Geoffrey Parsons Miller is author or editor of a dozen books and more than 200 research papers on topics in business law, compliance and risk management, financial institutions, securities law, the legal profession, ancient law, and legal theory. Miller received his BA magna cum laude from Princeton University in 1973 and his JD from Columbia Law School in 1978, where he was editor-in-chief of the Columbia Law Review. He clerked for Judge Carl McGowan of the US Court of Appeals for the DC Circuit and Justice Byron White of the US Supreme Court. After two years as an attorney adviser at the Office of Legal Counsel of the US Department of Justice and one year with a Washington, DC, law firm, he joined the faculty of the University of Chicago Law School in 1983, where he served as associate dean, director of the Program in Law and Economics, and editor of the Journal of Legal Studies. He came to NYU School of Law in 1995. Miller has been a visiting professor or visiting scholar at universities and facilities of higher learning around the world. He is a founder of the Society for Empirical Legal Studies, director of the NYU Law Center for Financial Institutions, co-director of the Center for Civil Justice, and co-founder of and Senior Academic Fellow at NYU's Program on Corporate Compliance and Enforcement. He serves on the board of directors, chairs the audit committee, and is a member of the compensation and risk committees of State Farm Bank. Miller is a 2011 inductee into the American Academy of Arts and Sciences.


Courses

  • Banking Law and Regulation

    This course examines the law and regulation of banks and other financial institutions. Classes will focus on the role of regulation in (a) ensuring that institutions have sufficient capital and liquidity; (b) protecting the financial system against the risk of a systemic crisis; and (c) protecting consumers and guaranteeing access to financial services. We will focus primarily on the U.S., but also cover relevant global regulatory initiatives. The financial crisis of 2007-2009 and its aftermath will form a central focus for discussion.

  • Corporations

    This is the basic course on Corporations. It covers, among other topics, formation; certificate of incorporation and bylaws; limited liability; management and control rights and powers of shareholders, directors, and officers; shareholder voting; fiduciary and other duties and liabilities of officers and directors; amendments to the certificate of incorporation; and mergers and acquisitions.

  • Emerging Issues in Large Scale Litigation

    This seminar will focus on emerging issues in large scale litigation -- class actions, shareholder derivative suits, "aggregate" mass tort litigation (e.g., asbestos cases), and attorney-general litigation (e.g., tobacco cases).

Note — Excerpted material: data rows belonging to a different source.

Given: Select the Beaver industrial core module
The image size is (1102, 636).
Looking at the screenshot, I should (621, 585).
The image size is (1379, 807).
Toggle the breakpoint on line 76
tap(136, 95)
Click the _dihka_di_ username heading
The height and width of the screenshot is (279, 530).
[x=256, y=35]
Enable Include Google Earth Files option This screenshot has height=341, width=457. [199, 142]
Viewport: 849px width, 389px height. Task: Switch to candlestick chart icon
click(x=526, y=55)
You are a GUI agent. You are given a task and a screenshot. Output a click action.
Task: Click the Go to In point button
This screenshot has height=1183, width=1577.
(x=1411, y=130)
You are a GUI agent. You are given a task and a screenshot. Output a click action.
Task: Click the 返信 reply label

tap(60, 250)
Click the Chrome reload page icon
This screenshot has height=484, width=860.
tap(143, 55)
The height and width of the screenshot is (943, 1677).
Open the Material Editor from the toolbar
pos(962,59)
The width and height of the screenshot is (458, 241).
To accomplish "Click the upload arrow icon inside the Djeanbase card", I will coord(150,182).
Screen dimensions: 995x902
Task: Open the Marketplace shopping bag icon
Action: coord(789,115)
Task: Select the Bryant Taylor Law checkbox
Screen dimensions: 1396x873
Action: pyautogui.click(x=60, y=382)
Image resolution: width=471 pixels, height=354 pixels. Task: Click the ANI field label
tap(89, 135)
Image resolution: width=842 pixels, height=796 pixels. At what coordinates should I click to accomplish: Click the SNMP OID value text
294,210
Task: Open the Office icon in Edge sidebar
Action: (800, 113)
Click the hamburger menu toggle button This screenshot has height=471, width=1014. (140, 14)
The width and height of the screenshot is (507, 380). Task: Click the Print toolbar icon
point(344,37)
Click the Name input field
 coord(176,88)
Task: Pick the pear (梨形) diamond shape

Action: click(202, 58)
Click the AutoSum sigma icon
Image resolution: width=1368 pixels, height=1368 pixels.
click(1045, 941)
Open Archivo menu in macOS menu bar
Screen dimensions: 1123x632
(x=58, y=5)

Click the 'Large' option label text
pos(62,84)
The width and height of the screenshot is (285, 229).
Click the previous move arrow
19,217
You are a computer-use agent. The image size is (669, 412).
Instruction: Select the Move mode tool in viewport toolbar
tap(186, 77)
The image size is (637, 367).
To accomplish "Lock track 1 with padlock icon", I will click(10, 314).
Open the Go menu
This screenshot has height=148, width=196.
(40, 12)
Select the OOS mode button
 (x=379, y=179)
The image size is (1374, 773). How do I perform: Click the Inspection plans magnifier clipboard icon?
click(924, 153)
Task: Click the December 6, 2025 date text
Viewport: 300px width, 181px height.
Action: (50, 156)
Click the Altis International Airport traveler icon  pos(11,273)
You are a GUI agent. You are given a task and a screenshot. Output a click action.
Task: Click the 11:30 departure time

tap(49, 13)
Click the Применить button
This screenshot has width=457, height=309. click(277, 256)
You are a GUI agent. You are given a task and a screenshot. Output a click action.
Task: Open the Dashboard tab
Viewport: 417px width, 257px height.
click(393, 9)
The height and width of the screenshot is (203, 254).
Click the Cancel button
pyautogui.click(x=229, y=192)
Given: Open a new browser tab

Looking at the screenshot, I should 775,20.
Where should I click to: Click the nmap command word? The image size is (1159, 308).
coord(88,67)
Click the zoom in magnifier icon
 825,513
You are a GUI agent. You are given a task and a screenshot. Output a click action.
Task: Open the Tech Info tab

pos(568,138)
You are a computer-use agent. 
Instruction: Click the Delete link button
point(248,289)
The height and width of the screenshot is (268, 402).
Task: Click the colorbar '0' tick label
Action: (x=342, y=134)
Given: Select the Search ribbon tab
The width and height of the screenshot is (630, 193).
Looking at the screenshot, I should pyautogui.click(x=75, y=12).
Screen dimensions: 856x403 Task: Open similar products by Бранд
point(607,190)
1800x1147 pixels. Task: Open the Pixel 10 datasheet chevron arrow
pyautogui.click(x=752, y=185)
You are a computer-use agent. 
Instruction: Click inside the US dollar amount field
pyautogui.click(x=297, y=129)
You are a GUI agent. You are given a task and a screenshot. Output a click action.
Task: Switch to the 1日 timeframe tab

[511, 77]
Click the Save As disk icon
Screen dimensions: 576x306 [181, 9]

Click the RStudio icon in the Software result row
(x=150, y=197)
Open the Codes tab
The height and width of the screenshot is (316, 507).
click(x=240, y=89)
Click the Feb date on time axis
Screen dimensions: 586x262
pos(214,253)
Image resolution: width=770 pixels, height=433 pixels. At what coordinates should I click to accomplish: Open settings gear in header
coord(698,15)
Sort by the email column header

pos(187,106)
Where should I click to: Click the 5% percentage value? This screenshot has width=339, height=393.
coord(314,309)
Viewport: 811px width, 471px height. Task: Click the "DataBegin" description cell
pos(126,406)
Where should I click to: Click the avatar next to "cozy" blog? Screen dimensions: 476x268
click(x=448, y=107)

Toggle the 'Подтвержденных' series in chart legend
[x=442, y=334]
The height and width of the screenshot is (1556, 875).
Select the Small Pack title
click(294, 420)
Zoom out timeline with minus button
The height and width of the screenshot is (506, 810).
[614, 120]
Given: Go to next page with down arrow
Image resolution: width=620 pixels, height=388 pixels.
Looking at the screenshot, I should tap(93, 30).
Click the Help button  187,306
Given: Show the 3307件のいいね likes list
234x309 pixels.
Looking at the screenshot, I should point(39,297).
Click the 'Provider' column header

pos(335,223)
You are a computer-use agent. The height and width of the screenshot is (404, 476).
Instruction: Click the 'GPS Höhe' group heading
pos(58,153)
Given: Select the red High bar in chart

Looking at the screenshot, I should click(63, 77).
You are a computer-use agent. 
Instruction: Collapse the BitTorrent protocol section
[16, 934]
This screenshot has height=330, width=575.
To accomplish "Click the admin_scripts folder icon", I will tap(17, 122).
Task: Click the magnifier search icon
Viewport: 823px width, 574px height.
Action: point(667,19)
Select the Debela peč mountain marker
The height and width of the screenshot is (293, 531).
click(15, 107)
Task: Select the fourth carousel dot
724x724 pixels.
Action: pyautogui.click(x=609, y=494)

We will examine issues such as the criteria for class certification, strategic considerations for plaintiffs and defendants, the role of class counsel, special problems under the Private Securities Litigation Reform Act, "reverse auctions," whole-case and lead counsel auctions, ethical issues for plaintiffs' counsel, methodologies for calculating attorneys' fees, strategies for funding litigation, issues related to the scope and permissible extent of settlement releases, and recent changes to Federal Rule 23. The seminar will examine these issues generally as well as in the context of intensive study of particular large-scale cases.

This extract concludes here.